[Stored data entries]
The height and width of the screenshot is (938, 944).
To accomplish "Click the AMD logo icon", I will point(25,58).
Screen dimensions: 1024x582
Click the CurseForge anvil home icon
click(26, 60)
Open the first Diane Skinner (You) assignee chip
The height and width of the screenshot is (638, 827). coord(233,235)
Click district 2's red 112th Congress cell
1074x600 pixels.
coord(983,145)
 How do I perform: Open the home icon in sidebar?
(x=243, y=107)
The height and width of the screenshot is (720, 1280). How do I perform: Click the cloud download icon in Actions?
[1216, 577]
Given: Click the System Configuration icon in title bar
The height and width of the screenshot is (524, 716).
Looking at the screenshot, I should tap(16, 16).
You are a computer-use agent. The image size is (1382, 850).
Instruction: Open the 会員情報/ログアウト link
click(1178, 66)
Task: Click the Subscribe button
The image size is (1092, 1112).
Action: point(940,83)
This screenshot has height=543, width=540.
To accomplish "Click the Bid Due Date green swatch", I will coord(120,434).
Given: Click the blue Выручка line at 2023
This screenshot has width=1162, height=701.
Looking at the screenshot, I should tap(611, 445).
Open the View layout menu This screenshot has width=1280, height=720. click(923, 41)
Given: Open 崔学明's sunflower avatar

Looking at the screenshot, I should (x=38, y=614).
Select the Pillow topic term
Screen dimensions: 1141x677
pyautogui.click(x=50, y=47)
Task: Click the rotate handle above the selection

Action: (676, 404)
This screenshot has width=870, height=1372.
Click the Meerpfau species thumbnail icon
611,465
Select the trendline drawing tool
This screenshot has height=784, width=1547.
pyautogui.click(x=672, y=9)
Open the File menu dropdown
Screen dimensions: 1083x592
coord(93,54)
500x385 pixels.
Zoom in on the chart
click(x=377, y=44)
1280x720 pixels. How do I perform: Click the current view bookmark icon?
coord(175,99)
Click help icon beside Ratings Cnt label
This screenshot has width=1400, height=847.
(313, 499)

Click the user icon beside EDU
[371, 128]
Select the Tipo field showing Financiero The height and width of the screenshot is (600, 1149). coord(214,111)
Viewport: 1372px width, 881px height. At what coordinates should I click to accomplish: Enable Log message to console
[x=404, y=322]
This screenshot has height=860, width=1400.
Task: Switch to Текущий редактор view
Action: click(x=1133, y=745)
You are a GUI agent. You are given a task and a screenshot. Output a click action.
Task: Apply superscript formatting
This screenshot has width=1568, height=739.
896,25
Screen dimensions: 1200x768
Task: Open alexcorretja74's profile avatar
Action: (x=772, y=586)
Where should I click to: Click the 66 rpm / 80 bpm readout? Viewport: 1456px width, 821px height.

#### [Task to carry out]
However many lines the data holds, return each one exactly.

#### [Answer to this task]
The height and width of the screenshot is (938, 944).
To accomplish "Click the AMD logo icon", I will point(25,58).
Screen dimensions: 1024x582
Click the CurseForge anvil home icon
click(26, 60)
Open the first Diane Skinner (You) assignee chip
The height and width of the screenshot is (638, 827). coord(233,235)
Click district 2's red 112th Congress cell
1074x600 pixels.
coord(983,145)
 How do I perform: Open the home icon in sidebar?
(x=243, y=107)
The height and width of the screenshot is (720, 1280). How do I perform: Click the cloud download icon in Actions?
[1216, 577]
Given: Click the System Configuration icon in title bar
The height and width of the screenshot is (524, 716).
Looking at the screenshot, I should tap(16, 16).
You are a computer-use agent. The image size is (1382, 850).
Instruction: Open the 会員情報/ログアウト link
click(1178, 66)
Task: Click the Subscribe button
The image size is (1092, 1112).
Action: point(940,83)
This screenshot has height=543, width=540.
To accomplish "Click the Bid Due Date green swatch", I will coord(120,434).
Given: Click the blue Выручка line at 2023
This screenshot has width=1162, height=701.
Looking at the screenshot, I should tap(611, 445).
Open the View layout menu This screenshot has width=1280, height=720. click(923, 41)
Given: Open 崔学明's sunflower avatar

Looking at the screenshot, I should (x=38, y=614).
Select the Pillow topic term
Screen dimensions: 1141x677
pyautogui.click(x=50, y=47)
Task: Click the rotate handle above the selection

Action: (676, 404)
This screenshot has width=870, height=1372.
Click the Meerpfau species thumbnail icon
611,465
Select the trendline drawing tool
This screenshot has height=784, width=1547.
pyautogui.click(x=672, y=9)
Open the File menu dropdown
Screen dimensions: 1083x592
coord(93,54)
500x385 pixels.
Zoom in on the chart
click(x=377, y=44)
1280x720 pixels. How do I perform: Click the current view bookmark icon?
coord(175,99)
Click help icon beside Ratings Cnt label
This screenshot has width=1400, height=847.
(313, 499)

Click the user icon beside EDU
[371, 128]
Select the Tipo field showing Financiero The height and width of the screenshot is (600, 1149). coord(214,111)
Viewport: 1372px width, 881px height. At what coordinates should I click to accomplish: Enable Log message to console
[x=404, y=322]
This screenshot has height=860, width=1400.
Task: Switch to Текущий редактор view
Action: click(x=1133, y=745)
You are a GUI agent. You are given a task and a screenshot. Output a click action.
Task: Apply superscript formatting
This screenshot has width=1568, height=739.
896,25
Screen dimensions: 1200x768
Task: Open alexcorretja74's profile avatar
Action: (x=772, y=586)
Where should I click to: Click the 66 rpm / 80 bpm readout? Viewport: 1456px width, 821px height.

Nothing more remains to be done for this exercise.